Arrange the stretch of data from the line containing "You are a computer-use" through the line containing "Action: 147,30" as a numbered list, leaving out blank lines and pictures.

▸ **Source material**
§

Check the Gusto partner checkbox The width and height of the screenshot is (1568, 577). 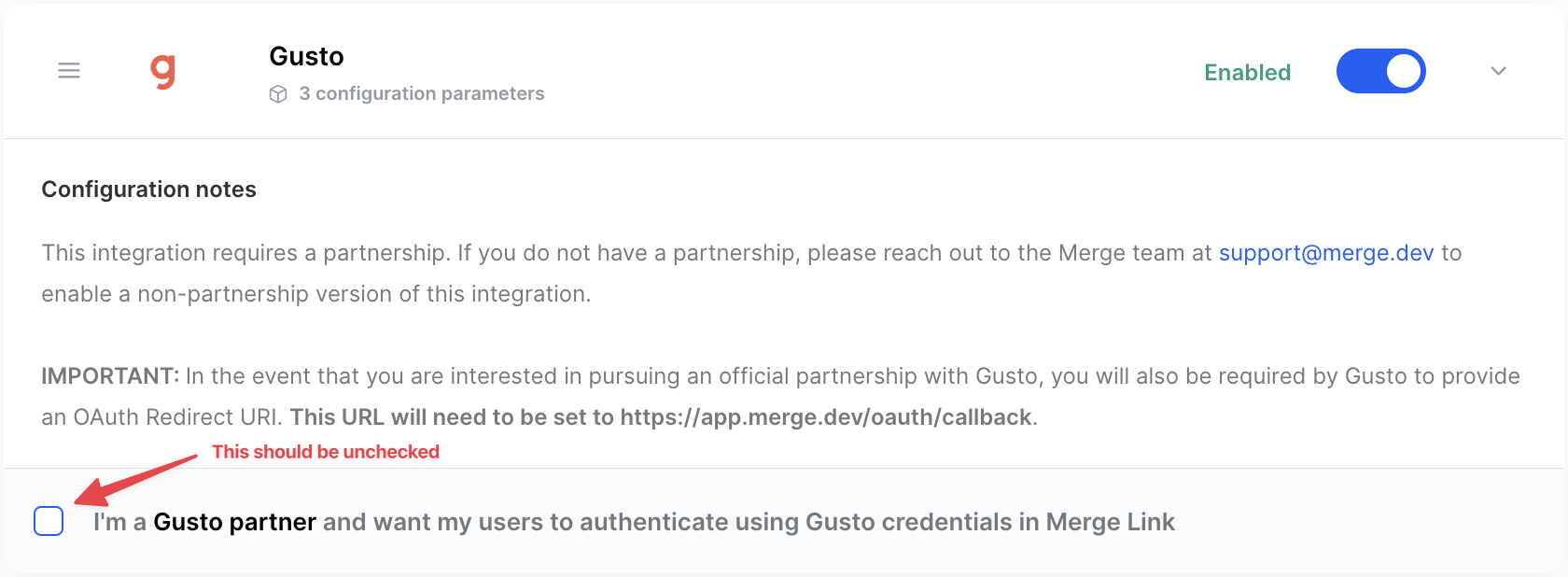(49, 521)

§

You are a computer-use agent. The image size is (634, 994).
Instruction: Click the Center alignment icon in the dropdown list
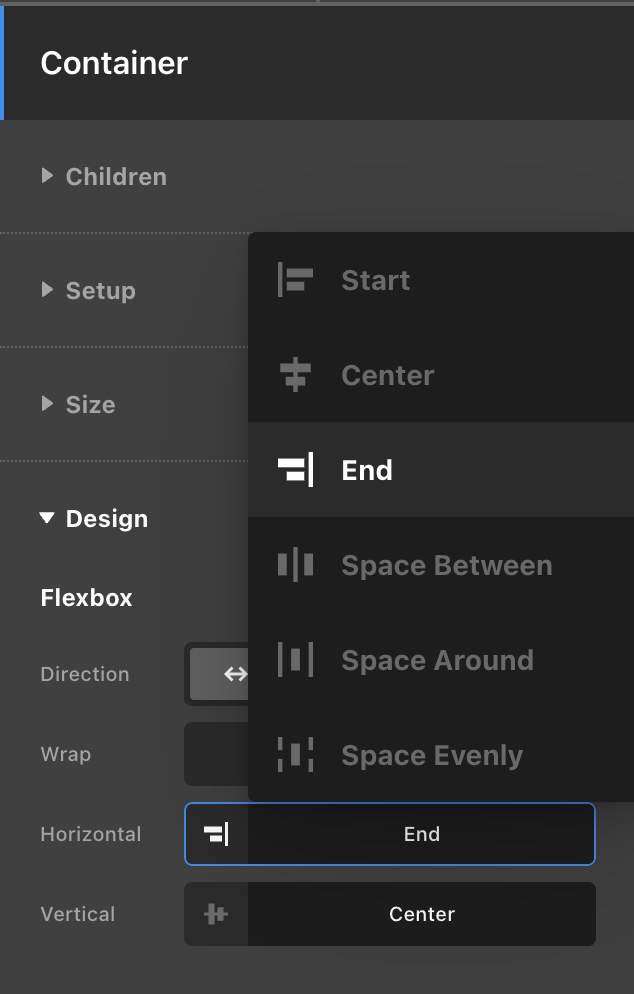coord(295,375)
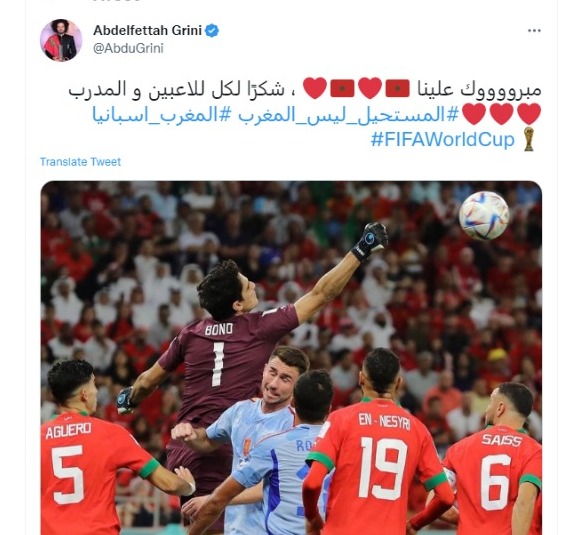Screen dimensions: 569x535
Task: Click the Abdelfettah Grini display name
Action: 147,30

§

▸ **Task output**
1. You are a computer-use agent. The image size is (634, 994).
2. Instruction: Click the Center alignment icon in the dropdown list
3. coord(295,375)
4. Screen dimensions: 569x535
5. Task: Click the Abdelfettah Grini display name
6. Action: 147,30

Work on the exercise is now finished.